## Analytics: Signal Detection – Part 04

So last post in this rubric referenced a new dataset (Dataset_ 4) and I thought it was, in some sense, radically different from the ones I proposed previously. This time, the idea is ‘simply’ to figure out the structure of it. We have five attribute columns and they all seem to increase with time. A natural reaction is to look at the behavior of the combined signal – simply add all the five categories and see how they vary with time (Figure 1). An astute observer would already notice a mountainous silhouette which seems to be ‘hidden’ in the overcast sky enveloping the horizon. If one was to approximate an outline of mountain range by some kind of mathematical pattern, there would be cyclicality somewhere, right? Hmmm, first suspicions, ok, moving forward…

We already have correlogram as a first line of attack on such datasets with multiple signal categories (that follows from the use of it in previous posts in this rubric.) So correlogram (Figure 2) on these six columns (sixth being the total) shows that, apparently, signal ‘A’ correlates very strongly with total, so we shall look further into it (deductive approach). As expected (see figure 3 below), ‘A’ also shows a ‘mountainous’ pattern when plotted vs time – perhaps even stronger one than the total. Einstein said: imagination is more important than knowledge. The leap of imagination here, is to look at the cumulative value of signal with time (Figure 4). Actually, this is one of the usual things to do when looking at the time series (other ‘standard’ tools include moving averages, variance, autocorrelation etc.)

This is essentially the ‘aha’ moment in this challenge. An experienced scientist would be immediately struck by apparent near-perfect polynomial growth of cumulative signal with time.
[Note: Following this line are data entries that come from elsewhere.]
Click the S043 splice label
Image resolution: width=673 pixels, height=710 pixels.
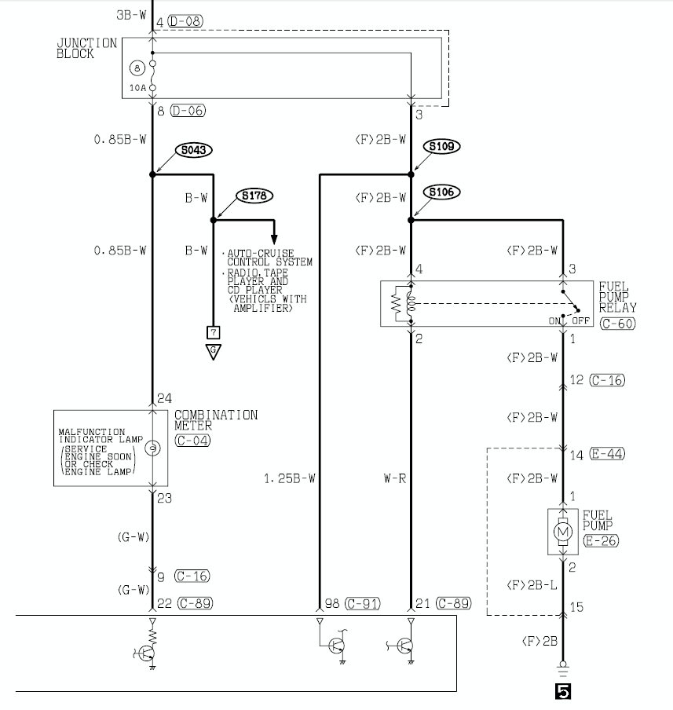click(x=193, y=150)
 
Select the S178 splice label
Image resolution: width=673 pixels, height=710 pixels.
click(x=254, y=196)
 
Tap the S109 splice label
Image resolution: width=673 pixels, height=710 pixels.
click(x=441, y=146)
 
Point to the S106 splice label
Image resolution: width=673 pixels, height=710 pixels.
click(x=441, y=192)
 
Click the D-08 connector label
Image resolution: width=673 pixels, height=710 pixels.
click(x=185, y=21)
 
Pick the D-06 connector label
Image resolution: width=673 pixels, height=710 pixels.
click(x=188, y=111)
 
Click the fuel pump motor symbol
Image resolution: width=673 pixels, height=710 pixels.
click(x=563, y=532)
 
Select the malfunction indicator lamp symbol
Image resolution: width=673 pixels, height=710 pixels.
click(x=152, y=448)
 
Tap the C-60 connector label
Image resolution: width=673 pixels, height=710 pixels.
click(x=618, y=324)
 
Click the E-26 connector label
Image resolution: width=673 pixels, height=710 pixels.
click(x=601, y=540)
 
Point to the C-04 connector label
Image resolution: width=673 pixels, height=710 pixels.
click(x=192, y=441)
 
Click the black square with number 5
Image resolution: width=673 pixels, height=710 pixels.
click(x=563, y=691)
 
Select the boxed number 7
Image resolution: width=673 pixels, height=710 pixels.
click(x=214, y=333)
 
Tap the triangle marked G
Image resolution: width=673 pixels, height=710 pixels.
click(x=214, y=351)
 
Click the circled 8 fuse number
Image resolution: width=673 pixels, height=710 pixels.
click(x=137, y=68)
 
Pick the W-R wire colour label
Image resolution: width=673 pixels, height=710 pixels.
click(x=395, y=478)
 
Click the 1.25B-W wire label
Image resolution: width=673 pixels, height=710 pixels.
click(x=290, y=478)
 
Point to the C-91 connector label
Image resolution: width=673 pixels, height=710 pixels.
click(x=363, y=604)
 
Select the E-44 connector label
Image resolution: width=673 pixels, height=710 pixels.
click(x=607, y=454)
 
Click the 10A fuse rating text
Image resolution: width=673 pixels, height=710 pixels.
click(x=137, y=88)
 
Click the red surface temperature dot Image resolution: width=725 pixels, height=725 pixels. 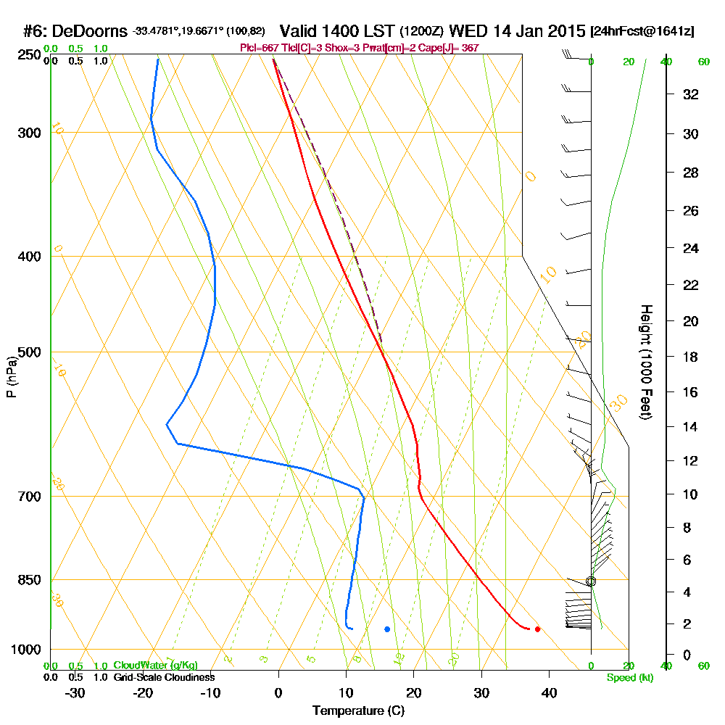[537, 629]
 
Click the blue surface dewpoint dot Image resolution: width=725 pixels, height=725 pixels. [387, 629]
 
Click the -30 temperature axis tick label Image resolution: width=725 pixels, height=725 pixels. [75, 692]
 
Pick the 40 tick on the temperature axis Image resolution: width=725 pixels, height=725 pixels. [549, 692]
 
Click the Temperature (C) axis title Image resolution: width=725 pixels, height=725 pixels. [358, 710]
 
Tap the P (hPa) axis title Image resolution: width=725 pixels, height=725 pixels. [11, 376]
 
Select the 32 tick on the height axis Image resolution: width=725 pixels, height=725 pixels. [691, 94]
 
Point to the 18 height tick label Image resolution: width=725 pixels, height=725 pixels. [691, 357]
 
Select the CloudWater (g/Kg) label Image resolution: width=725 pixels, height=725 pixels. [155, 666]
In Excel, there is a way to quickly fit an order-2 polynomial curve, get the R^2 value and the equation. Needless to say, the R^2 is almost one in this case, confirming the visual guess. Such strong correlation cannot be dismissed as noise – something is going on. Typically one would try to use time series to build a forecasting model. In that case, analysis of residuals is one of the critical steps to ensure model assumptions were correct. The differences between results of the model and the actual observed data are always of interest. You, dear reader of this, probably wonder why there is even a mention of forecasting techniques – after all, the grand challenge is to figure out some kind of robust structural feature in the data, not to build a forecasting model based on it (?). But techniques employed in construction of predictive model may reveal hidden patterns in the data, which is basically the rationale for using them here.
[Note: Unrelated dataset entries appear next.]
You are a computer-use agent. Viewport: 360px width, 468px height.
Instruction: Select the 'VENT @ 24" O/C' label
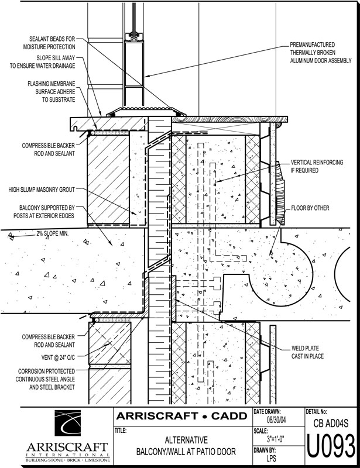point(53,357)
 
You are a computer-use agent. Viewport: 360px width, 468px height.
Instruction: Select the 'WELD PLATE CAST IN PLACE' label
point(307,352)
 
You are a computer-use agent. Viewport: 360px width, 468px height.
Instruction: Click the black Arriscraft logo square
point(67,424)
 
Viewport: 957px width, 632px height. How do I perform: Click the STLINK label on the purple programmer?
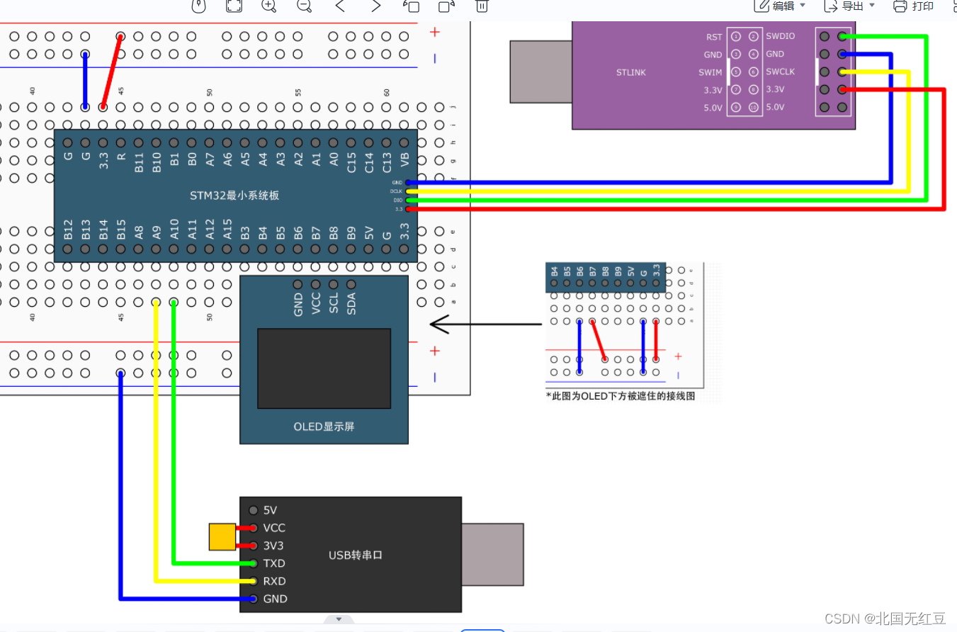coord(630,72)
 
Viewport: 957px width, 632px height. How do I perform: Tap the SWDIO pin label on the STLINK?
coord(780,36)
So, if we were to go on with forecasting model, we would take a closer look at residuals. Remember the ‘mountainous’ silhouette and the periodicity? Well, when you look at the plot of residuals against time, the periodicity is more than apparent – it’s literally staring at you. Now, from the first few data points, looks like period of 10 has some importance right? Looks like the values are somewhat clustered in every 10 ticks or so? Well, why don’t we try to see what is happening with signal ‘A’ when we look at values in groups of 10? First thing – sum it up?

Bingo!

The signal in category ‘A’ turns out to be linearly increasing with time when you add values of each consecutive 10 time points. So, if I add points 1 to 10 I get 500. If I then add 11 to 20, I get 1000 and so on. Perfect linear growth. Next thing (induction) is to verify the same pattern for other signal attributes. Needless to say, similar pattern is found by simple trial and error (brute force approach). At the end, column A has interval of 10, B of 17, C of 24, D of 31 and E of 38.

Let me know if you find any other structurally robost features in this dataset – those were the ones I intended to include, but would love to know if there is anything else to it.